労働問題

福岡から福島への配転命令は無効?【学校法人コングレガシオン・ド・ノートルダムほか(明治学園)事件】

神奈川県において学習塾を経営しています。当塾は全国展開をしており、北は北海道、南は九州まで教室があります。川崎教室で国語科を担当している講師が現場での折り合いが悪くなってしまったようです。この講師に対して、ちょうど国語科の担当講師が足りない札幌教室に異動する配転命令を出そうとおもうのですが、問題はないでしょうか。
まず、この講師との間で勤務先を限定する合意があるかどうかを確認する必要があります。文書になっていなくても、採用時の状況やこれまでの会社の対応、実績等から限定合意が認定されることもあります。また、配転命令について業務上の必要性が存しない場合や、業務上の必要性がある場合であっても当該配転命令が他の不当な動機・目的をもってなされたものと評価されるとき、講師に対して通常甘受すべき程度を著しく超える不利益を負わせるものであるときなど特段の事情がある場合は、当該配転命令は権利濫用として無効とされるおそれがあります。
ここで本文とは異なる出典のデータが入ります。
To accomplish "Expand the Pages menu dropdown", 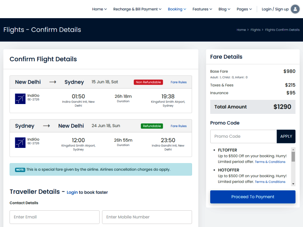I will [244, 9].
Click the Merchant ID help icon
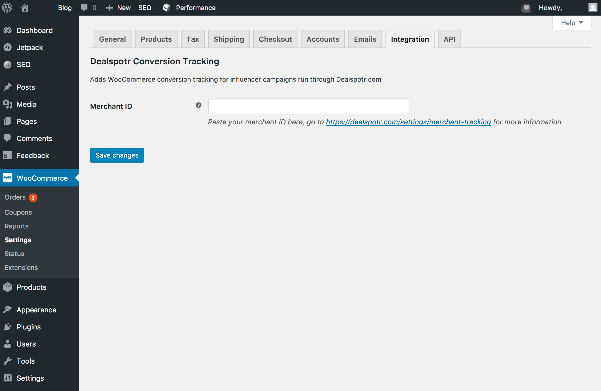This screenshot has height=391, width=601. click(x=198, y=105)
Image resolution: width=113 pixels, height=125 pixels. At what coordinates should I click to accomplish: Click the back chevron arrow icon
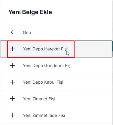point(12,32)
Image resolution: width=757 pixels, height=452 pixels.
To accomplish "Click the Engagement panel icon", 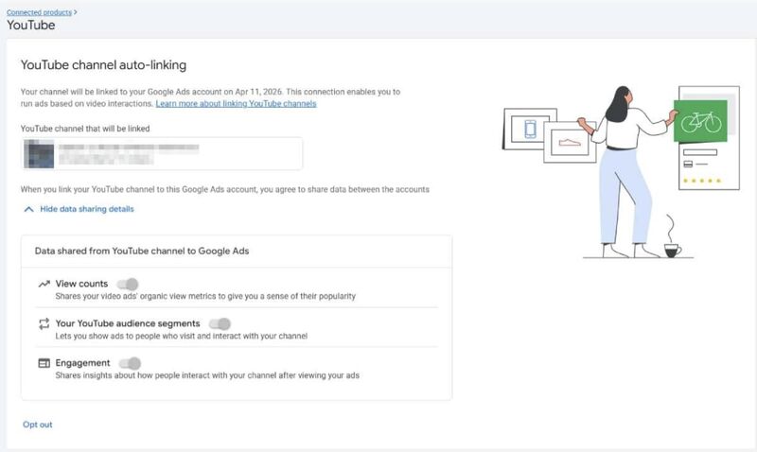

弁護士と相談しながら慎重に対応しましょう。

配転とは

配転とは、同一の会社内で従業員の職務内容や職務場所を相当の期間にわたって変更することをいいます。

一般的には、
・同一事業所内で部署等を変更する場合 ➝ 「配置転換
・配転の結果、従業員の転居を伴う場合 ➝ 「転勤
と呼ばれています。

会社は、個々の従業員の適正や人間関係の状態、社内の人員配置状況などを考慮しつつ、従業員に対して配転を命じることがありますが、
最近では、使用者と労働者との間で職種限定の合意がある場合、使用者が職種限定の合意に反して、一方的に配転命令を行使することが許されるのか?という点をめぐって、新しい最高裁判決(最高裁令和6年4月26日 第二小法廷判決)も出されており、配転の問題はかなり注目されています(詳しくはこちら)。

さて、今回はそんな配転をめぐり、福岡県から福島県への配転が有効か否か、が争われた事案をご紹介します。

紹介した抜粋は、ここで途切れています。